How do I get the correct Tensor dimensions after Conv2d Layer? (keras to PyTorch)

I am trying to recreate a keras model in PyTorch. My input tensor has the shape (2, 10, 25). In keras, I apply the following Conv2d layer to my input tensor:

import tensorflow as tf

batch_size = 1
x = tf.random.normal( (batch_size, 2, 10, 25) )
y = tf.keras.layers.Conv2D(filters=34, 
                           kernel_size=(1,10),
                           padding='valid',
                           input_shape=input_shape[2:])(x)
print(y.shape)

# (1, 2, 1, 34)

When trying to recreate this layer in PyTorch, I am not quite grasping the dimensionalities to use, since the Conv2d layer in PyTorch has no filters parameter. This is how far I’ve gotten on my own:

import torch
import torch.nn as nn

batch_size = 1
x = torch.randn(batch_size, 2, 10, 25)
conv = nn.Conv2d(in_channels=2, out_channels=2, kernel_size=(10,1), bias=True)

y = conv(input_data)
print(y.shape)

# torch.Size([1, 2, 1, 25])

Now, all dimensions except for the last one are identical to the keras implementation. I suspect my understanding of the out_channels parameter is not correct but I am not sure how to proceed from here.
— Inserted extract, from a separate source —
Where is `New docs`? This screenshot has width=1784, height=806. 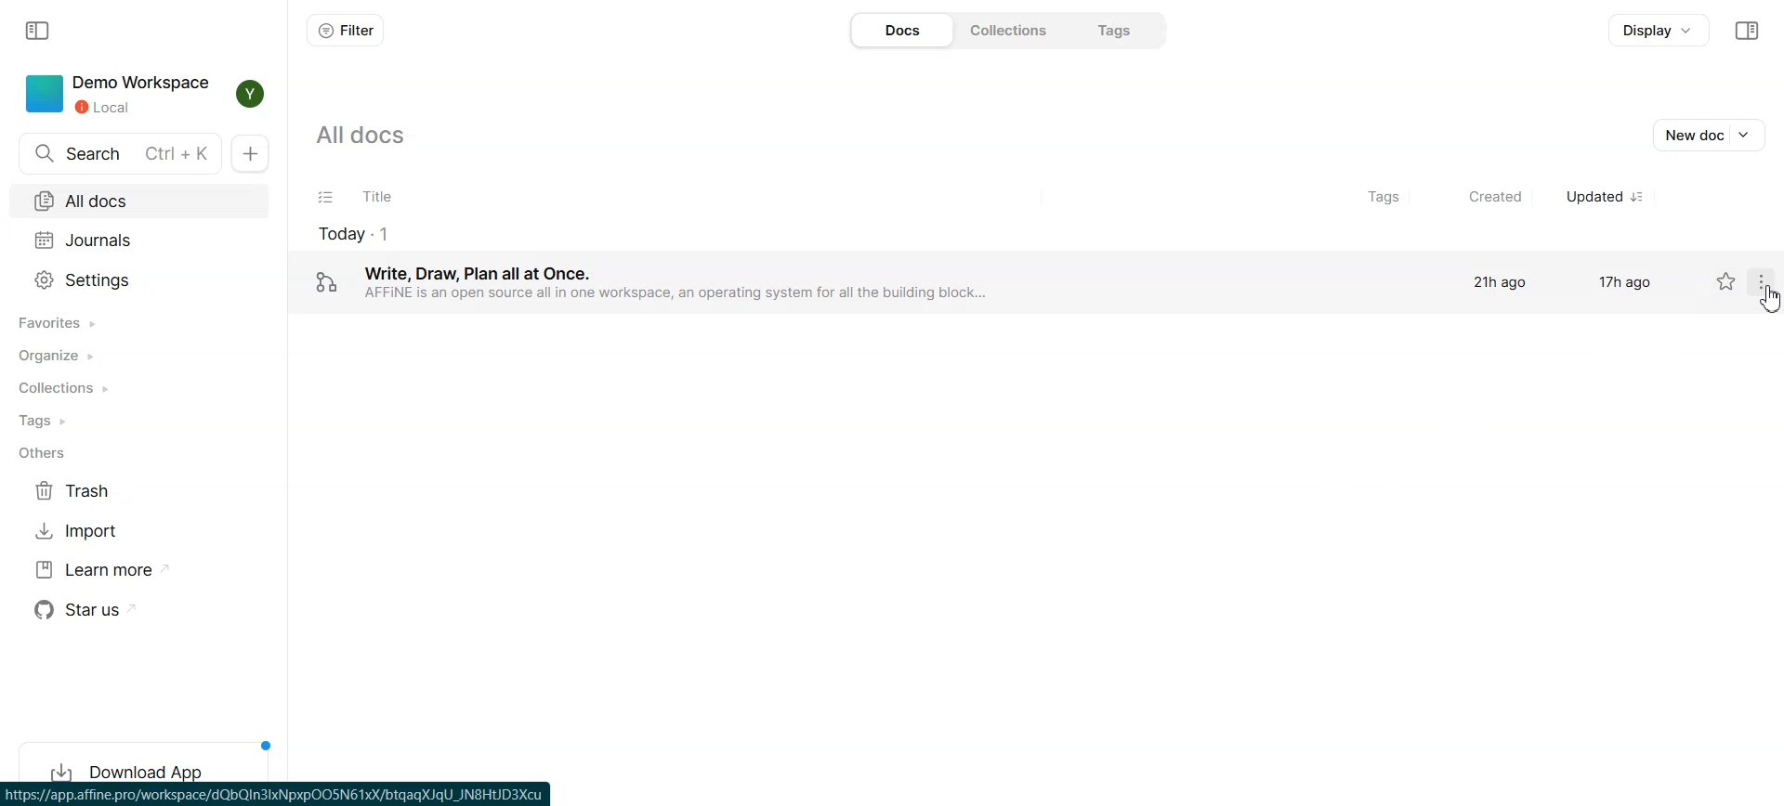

Any help is hugely appreciated!

The documentation for Conv2d gives the formulas for computing the output shape; search for the string “Shape:” to find these in that page.
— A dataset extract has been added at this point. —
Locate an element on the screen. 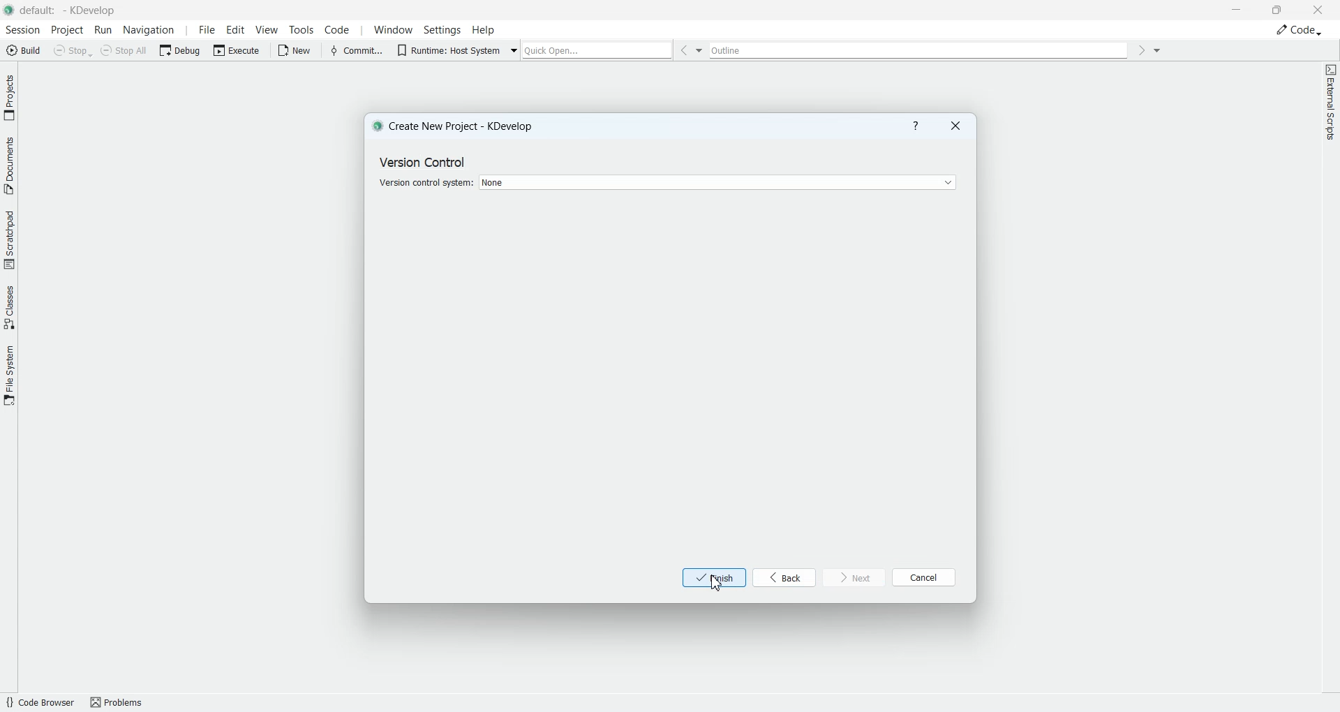 This screenshot has width=1340, height=712. View is located at coordinates (267, 29).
Thanks for the input, however, when keeping all common parameters the same when porting from keras to PyTorch (padding=‘valid’ → no padding, stride=(1,1), dilation=(1,1), groups=1), the dimensionalities don’t add up. That’s what’s confusing me.

I know I can achieve the right dimensions when I add padding=(0,5) and kernel_size=(10,2), but that does not seem to result in the same output. The number of parameters for the keras implementation are:

model.summary()

Model: "model_1"
__________________________________________________________________________________________________
Layer (type)                    Output Shape         Param #     Connected to                     
==================================================================================================
input_1 (InputLayer)            [(None, 2, 10, 25)]  0                                            
__________________________________________________________________________________________________
conv2d_5 (Conv2D)               (None, 2, 1, 34)     8534        input_1[0][0]                 

whereas for the PyTorch implementation with padding=(0,5) and kernel_size=(10,2):

device = torch.device("cuda:0" if torch.cuda.is_available() else "cpu")
model = SoccerModel().to(device)
summary(model, [(2, 10, 25), (2, 1, 11)])

----------------------------------------------------------------
        Layer (type)               Output Shape         Param #
================================================================
            Conv2d-1             [-1, 2, 1, 34]              82

You use the variable input_shape in your keras code, but you don’t show how you initialize this variable. Could you show the value of input_shape?

TF/Keras use the channels-last memory layout so your input has the shape [batch_size, height=2, width=10, channels=25], while PyTorch uses channels-first.
The nn.Conv2d layer is currently using in_channels=2 in PyTorch, which is wrong, so you should change it to in_channels=25 and permute the input to [batch_size, 25, 2, 10].